Decision-making is a pivotal opportunity for finance teams to evolve as co-pilots. They need to have more input into decisions, whether operational or strategic, to ensure that the business is tapping the full set of insights and implications finance has to offer. Specifically, the finance team can add immense value in helping the organization model choices and trade-offs and build the muscle of evaluating and planning for multiple possible futures.
As co-pilot, the finance team has the imperative to help the business become more agile in its ability to flex spending, resources, and investment focus depending on shifts in the market and in business priorities. In an environment where budgets are not infinite (actually, quite the opposite), the best co-piloting finance team will enable business by engaging with stakeholders to drive effective prioritization, supporting the most strategic initiatives. The finance organization needs to support and influence that process and equip the rest of the company to become more adept at operating this way. This is a strong opportunity for those in finance to influence and educate by sitting down with people and helping them model out the implications and impacts of decisions on the business, as well as understand the trade-offs and implications of each approach.
What should you do to enable your finance team to make the shift?
- Equip your finance leaders to be business partners.
Provide the skills, tools, and capability to influence, model alternatives, and communicate strategic and financial trade-offs. For example, we partnered with an international dairy group to support the development of its leaders to more effectively steer the business toward meeting its growth and profitability goals. This involved working with finance leaders to strengthen their ability to provide input and optionality to critical decisions and working with other functional leaders to strengthen their understanding of the key drivers of the business and how they can impact them through the decisions they make in their roles. - Leverage both the right brain and left brain.

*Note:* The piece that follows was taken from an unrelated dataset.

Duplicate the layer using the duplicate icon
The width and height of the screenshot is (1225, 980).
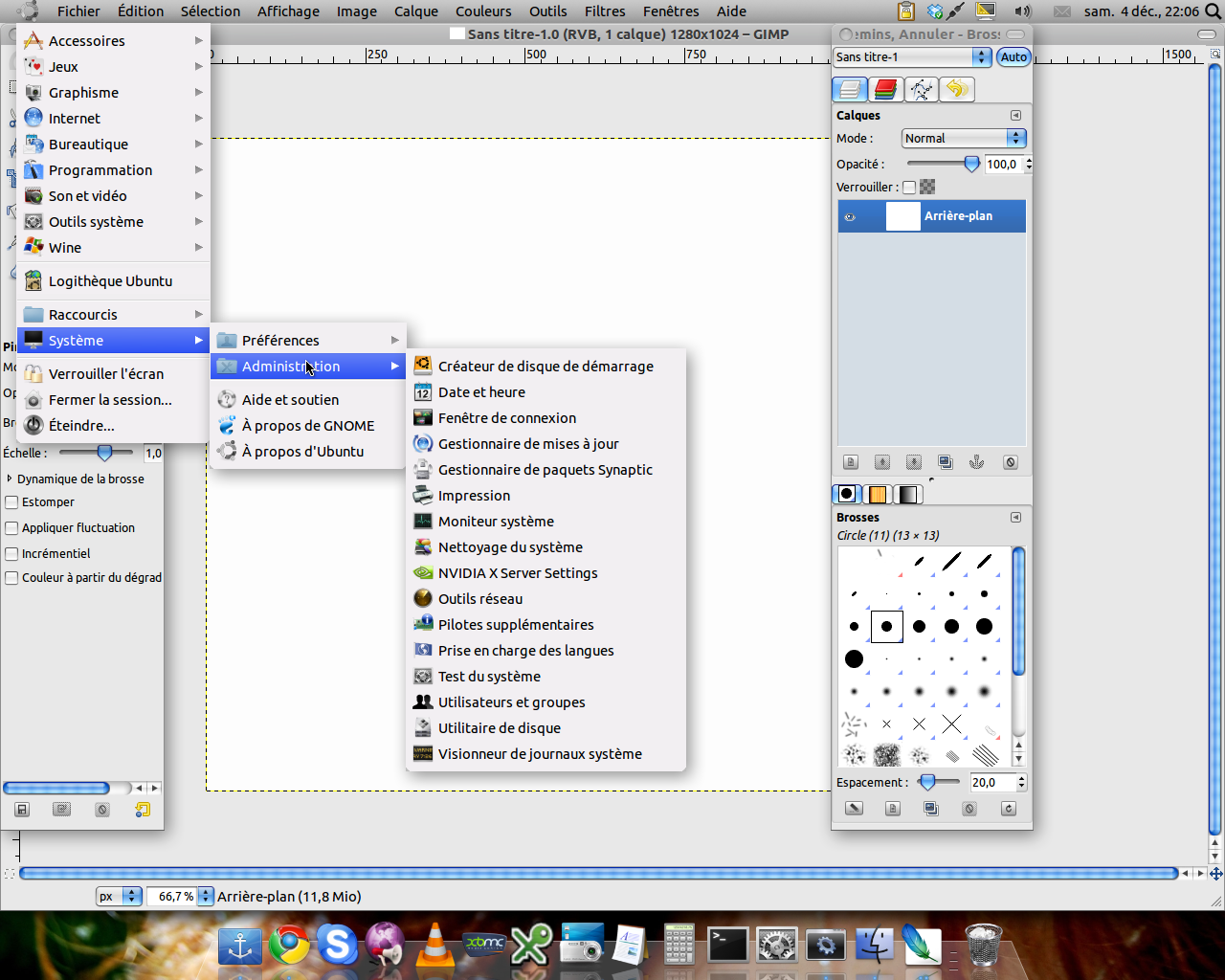pos(946,461)
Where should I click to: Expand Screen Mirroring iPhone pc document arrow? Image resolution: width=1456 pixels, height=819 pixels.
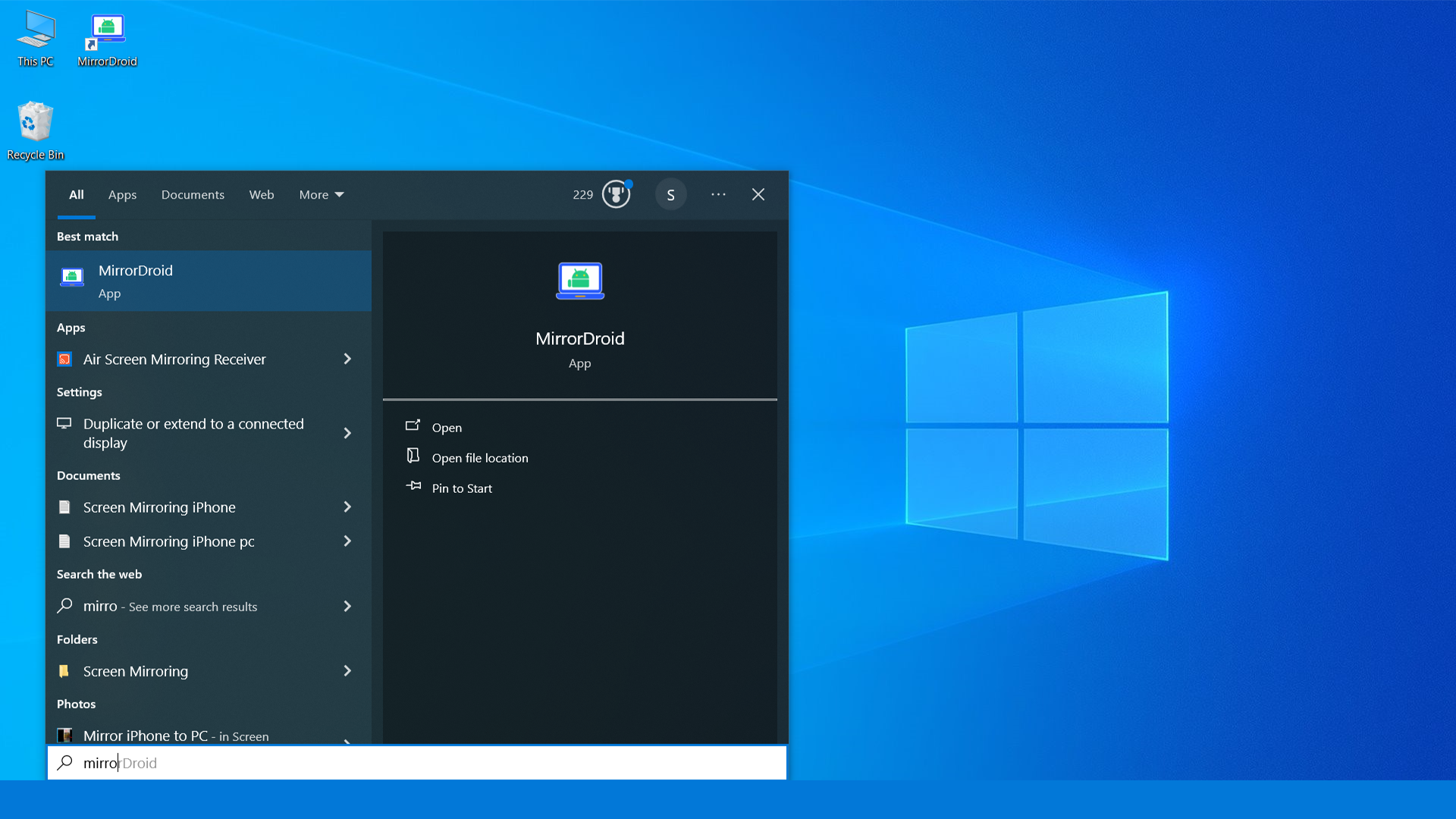coord(347,541)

Provide rigorous analysis and communicate it in a way that complements and advances decision-making. For example, we worked with a global, fast moving consumer goods organization on an initiative to deliver better business understanding and better storytelling within its finance teams to drive stronger partnerships with the business. This approach brought together different elements, such as how the business creates value, how to leverage data to create insights and communicate those effectively, and how to build empathy with internal customers to ask better questions and be stronger partners. - Take ownership of helping the rest of the organization understand the basics of finance.

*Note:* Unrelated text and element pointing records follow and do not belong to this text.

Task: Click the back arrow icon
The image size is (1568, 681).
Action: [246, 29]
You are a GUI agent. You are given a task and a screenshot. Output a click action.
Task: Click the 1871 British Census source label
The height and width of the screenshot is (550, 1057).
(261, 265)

Provide the organization with education on the fundamentals of the business model, how the business creates value, and how KPIs are impacted through their decisions. This enables those making critical business decisions to understand the trade-offs and implications of their choices and adapt as the business and market evolve.
For example, a leading software company’s CFO and finance leadership team partnered with us to use simulations across every level and function of the business to educate employees about the fundamentals of the SaaS model and how their choices impact customers, other parts of the business, and critical KPIs. This led to an aligned understanding across the business that speeds and improves decision-making.
It’s at this intersection — finance teams understanding and influencing the business, and the business understanding finance and the business model — that organizations are finding ways to more efficiently execute their strategies and remain nimble in doing so.